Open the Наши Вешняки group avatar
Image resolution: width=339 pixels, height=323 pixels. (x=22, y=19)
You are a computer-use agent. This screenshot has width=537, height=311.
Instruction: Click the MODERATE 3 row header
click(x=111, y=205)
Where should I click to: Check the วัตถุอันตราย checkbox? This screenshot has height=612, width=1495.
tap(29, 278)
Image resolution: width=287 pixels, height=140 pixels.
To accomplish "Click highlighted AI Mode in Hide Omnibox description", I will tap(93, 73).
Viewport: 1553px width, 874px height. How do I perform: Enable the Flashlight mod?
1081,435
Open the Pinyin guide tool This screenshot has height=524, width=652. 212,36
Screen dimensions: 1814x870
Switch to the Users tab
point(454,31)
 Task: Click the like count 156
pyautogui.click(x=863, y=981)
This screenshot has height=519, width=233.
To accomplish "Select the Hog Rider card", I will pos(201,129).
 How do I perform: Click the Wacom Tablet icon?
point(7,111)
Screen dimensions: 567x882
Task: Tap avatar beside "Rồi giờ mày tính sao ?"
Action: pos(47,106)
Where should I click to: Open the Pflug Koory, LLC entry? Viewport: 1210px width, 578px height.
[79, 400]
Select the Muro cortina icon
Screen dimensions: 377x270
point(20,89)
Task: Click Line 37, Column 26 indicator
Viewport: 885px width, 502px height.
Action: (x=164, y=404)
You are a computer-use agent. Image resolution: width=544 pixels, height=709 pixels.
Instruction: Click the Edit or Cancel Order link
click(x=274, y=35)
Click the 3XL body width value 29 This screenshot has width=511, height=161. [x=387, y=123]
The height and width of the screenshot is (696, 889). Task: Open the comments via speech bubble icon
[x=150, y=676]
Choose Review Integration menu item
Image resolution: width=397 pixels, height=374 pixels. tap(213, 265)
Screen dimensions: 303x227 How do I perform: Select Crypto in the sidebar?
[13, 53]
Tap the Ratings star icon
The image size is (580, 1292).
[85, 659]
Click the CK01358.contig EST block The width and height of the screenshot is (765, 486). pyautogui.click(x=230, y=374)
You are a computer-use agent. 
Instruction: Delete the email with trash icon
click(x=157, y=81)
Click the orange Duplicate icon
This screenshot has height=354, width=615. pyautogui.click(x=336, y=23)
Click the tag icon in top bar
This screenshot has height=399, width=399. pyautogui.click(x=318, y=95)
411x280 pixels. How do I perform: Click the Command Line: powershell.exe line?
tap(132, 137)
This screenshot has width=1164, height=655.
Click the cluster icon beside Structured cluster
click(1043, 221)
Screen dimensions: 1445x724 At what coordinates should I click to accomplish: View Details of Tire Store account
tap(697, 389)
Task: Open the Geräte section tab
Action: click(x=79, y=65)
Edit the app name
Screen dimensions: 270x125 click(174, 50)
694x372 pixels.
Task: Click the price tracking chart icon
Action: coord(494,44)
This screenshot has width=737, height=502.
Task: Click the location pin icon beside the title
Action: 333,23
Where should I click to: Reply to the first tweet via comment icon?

# Activity
Nothing but a number should be given: the count of lines in the entries that contain the word "agent".

# Problem solution
3